Brief: In the patent claims below, what elements does the parameter table comprise?
------ Document passage ------
18. The system of claim 17 further comprising the elements of:
a moving plate to provide for the placement of at least one pathology slide; and a recorder device to record at least one image of at least one pathology slides; and a magnifying device to controllably magnify at least one section of the pathology slid; and a patient information file to provide additional data concerning at least one patient being checked via the processing of the at least one pathology slide; and an output device to display pathological areas detected on the pathological slide.

19. The system of claim 18 wherein the processor device further comprising the elements of:
a knowledge base to store the parameter values operative in the processing of the at least one digital image representing information transformed from the analog representation of the pathology slide; and an infrastructure server for partitioning the at least one digital image into sub-unit blocks, for calculating complexity values to the sub-unit blocks, and storing the complexity values into a complexity metrics catalog; and an image analysis and control device to analyze the sub-unit blocks in association with the assigned complexity values and to adaptively modify the input parameters of the system.

20. The system of claim 19 wherein the knowledge database comprises the elements of:
a parameter table to hold the parameter values operative in the partitioning of the at least one digital image, and in the assignment of the complexity values to the sub-unit blocks; and a diagnosis table to hold results of the analysis; and a complexity catalog to store the complexity values assigned to the sub-unit blocks constituting the at least one digital image.

21. The system of claim 20 wherein the parameter table comprises the elements of:
a pre-determined sub-unit block size value; and a pre-determined optimal image content value range value; and a list of potential word sizes concerning the content of the at least one digital image.
------ Entries supplied ------
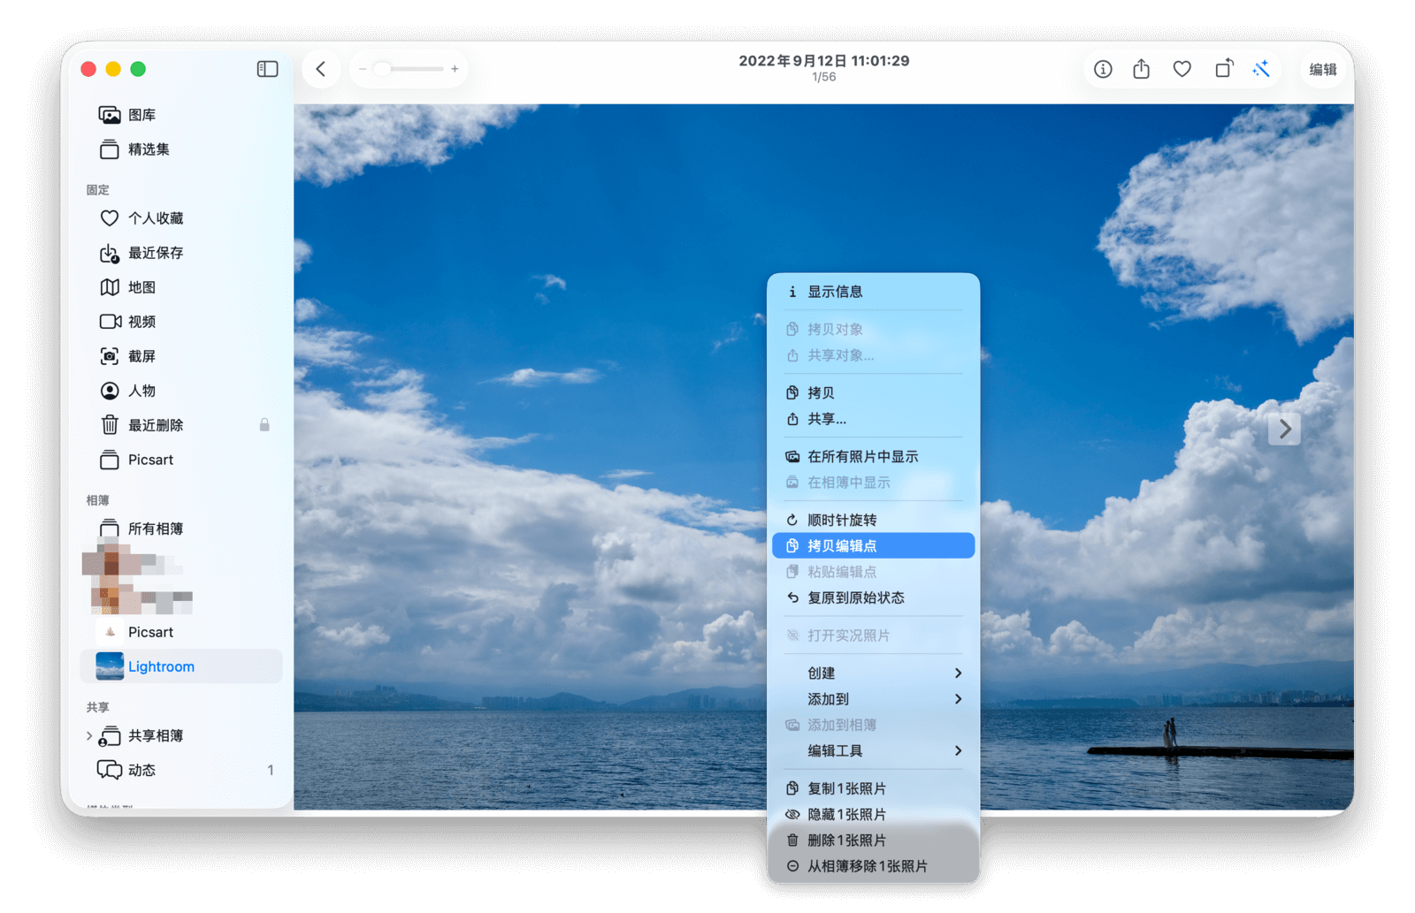Open the Lightroom album in sidebar
This screenshot has width=1415, height=913.
[161, 666]
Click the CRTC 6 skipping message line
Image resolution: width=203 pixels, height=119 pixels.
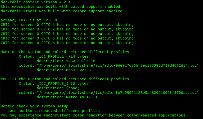click(67, 43)
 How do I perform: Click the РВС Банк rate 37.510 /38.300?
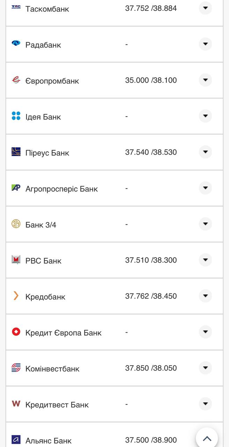pyautogui.click(x=151, y=260)
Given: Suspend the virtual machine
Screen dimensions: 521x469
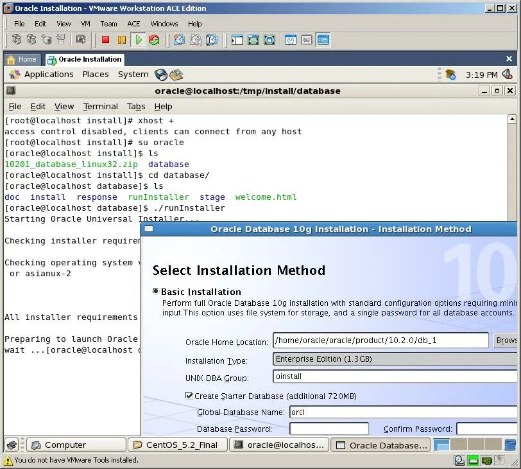Looking at the screenshot, I should [x=122, y=40].
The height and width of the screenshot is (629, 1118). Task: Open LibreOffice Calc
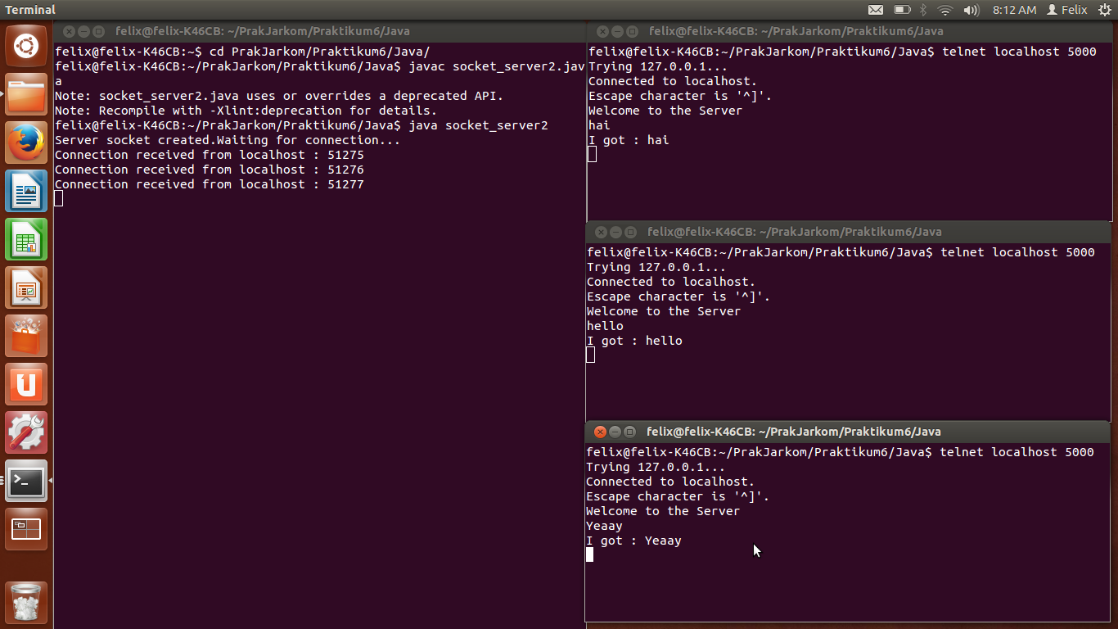coord(26,239)
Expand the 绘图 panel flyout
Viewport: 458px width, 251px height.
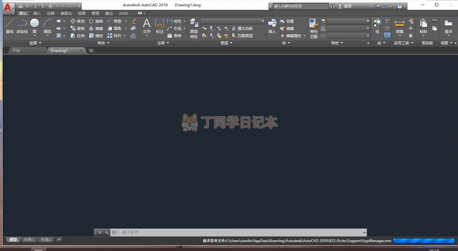[x=35, y=43]
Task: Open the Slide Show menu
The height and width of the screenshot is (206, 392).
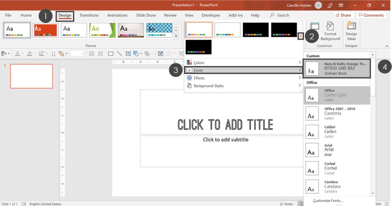Action: (146, 15)
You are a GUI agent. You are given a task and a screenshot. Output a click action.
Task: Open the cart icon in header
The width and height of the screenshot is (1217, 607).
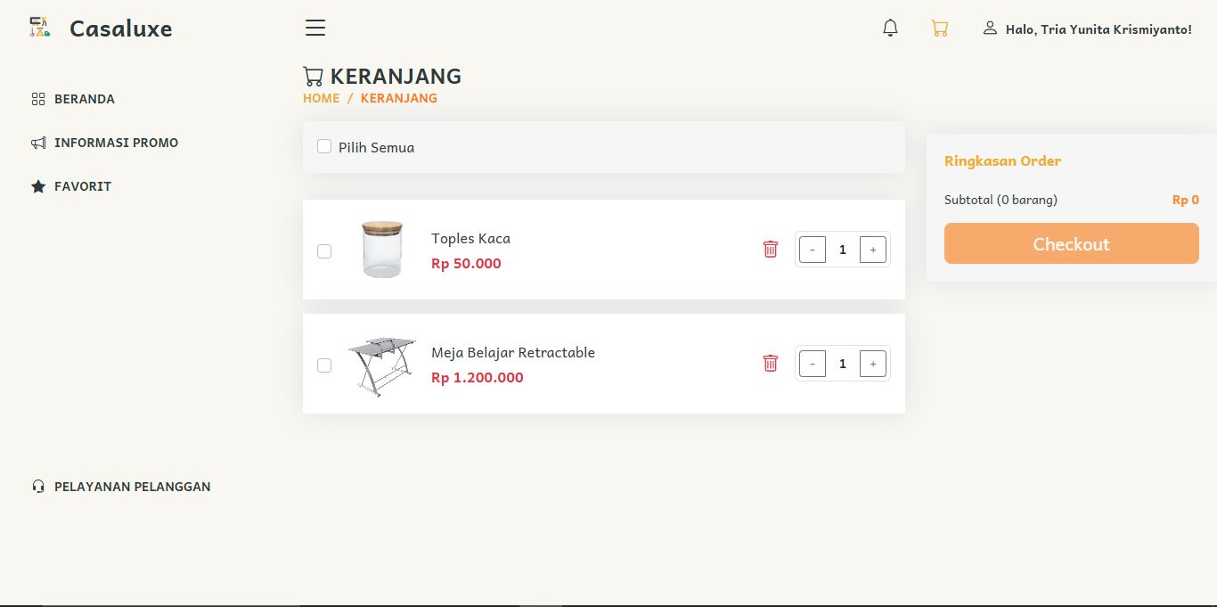tap(939, 29)
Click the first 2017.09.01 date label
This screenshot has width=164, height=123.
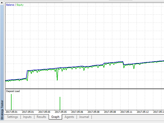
------
Written answer: A pre-determined sub-unit block size value, a pre-determined optimal image content value range value, and a list of potential word sizes concerning the content of the at least one digital image.